── DATA PROVIDED ──

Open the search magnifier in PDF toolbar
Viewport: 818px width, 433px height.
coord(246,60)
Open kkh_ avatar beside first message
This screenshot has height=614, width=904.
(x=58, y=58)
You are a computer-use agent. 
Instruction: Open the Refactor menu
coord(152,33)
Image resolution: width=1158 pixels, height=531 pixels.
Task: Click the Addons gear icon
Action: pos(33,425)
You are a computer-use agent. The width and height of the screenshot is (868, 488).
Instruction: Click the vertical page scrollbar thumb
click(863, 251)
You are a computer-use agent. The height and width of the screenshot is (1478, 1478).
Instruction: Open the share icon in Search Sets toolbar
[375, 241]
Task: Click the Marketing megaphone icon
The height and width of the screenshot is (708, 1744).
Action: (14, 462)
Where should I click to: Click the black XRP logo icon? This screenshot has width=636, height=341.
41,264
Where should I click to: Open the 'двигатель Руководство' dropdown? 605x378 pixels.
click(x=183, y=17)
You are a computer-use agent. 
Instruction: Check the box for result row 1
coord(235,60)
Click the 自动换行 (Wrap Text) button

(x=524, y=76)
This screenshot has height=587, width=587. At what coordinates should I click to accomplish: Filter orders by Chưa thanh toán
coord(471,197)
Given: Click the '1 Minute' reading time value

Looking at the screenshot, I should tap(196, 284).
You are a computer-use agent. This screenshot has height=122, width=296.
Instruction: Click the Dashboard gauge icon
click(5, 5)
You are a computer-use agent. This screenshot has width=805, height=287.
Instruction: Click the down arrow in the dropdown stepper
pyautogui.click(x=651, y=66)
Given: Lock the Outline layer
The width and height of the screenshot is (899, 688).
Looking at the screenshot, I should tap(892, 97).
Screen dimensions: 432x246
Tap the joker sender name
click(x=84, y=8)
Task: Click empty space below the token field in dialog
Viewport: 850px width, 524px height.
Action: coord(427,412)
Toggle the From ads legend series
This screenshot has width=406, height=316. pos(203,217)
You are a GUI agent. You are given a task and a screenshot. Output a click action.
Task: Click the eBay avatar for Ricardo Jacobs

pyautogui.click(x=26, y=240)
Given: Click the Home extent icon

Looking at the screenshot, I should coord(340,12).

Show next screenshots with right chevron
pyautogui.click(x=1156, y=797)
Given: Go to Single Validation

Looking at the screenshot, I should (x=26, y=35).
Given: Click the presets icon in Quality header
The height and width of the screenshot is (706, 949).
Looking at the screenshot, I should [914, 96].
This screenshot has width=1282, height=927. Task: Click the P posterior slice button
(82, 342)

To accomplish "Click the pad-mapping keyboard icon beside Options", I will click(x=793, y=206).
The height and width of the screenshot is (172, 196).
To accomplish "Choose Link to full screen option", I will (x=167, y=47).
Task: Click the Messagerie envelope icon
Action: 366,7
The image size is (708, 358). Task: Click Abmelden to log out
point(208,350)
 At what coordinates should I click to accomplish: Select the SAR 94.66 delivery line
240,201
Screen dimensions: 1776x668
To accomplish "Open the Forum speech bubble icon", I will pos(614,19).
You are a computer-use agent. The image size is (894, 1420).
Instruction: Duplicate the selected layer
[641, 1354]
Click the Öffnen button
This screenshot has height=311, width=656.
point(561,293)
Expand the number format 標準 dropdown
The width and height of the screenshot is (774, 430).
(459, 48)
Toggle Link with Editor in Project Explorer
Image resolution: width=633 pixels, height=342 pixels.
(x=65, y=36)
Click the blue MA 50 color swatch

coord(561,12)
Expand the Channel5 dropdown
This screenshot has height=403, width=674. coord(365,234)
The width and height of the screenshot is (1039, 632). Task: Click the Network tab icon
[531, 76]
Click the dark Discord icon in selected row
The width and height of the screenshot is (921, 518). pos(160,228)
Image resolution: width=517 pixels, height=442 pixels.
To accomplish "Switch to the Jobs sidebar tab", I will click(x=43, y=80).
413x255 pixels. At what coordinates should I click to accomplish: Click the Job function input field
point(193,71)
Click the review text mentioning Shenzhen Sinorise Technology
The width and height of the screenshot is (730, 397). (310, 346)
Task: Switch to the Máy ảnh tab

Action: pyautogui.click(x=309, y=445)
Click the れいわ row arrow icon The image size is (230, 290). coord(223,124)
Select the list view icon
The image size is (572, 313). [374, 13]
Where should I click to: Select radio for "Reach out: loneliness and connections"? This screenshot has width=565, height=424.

───

- _TO DO_:
Arrange the material as a JSON list of strings, one string per line and no blank lines, beginning with the line that contains "Click the dark Discord icon in selected row" and continuing through the line that contains "point(193,71)".

- _PROBLEM SOLUTION_:
[
  "Click the dark Discord icon in selected row",
  "The width and height of the screenshot is (921, 518). pos(160,228)",
  "Image resolution: width=517 pixels, height=442 pixels.",
  "To accomplish \"Switch to the Jobs sidebar tab\", I will click(x=43, y=80).",
  "413x255 pixels. At what coordinates should I click to accomplish: Click the Job function input field",
  "point(193,71)"
]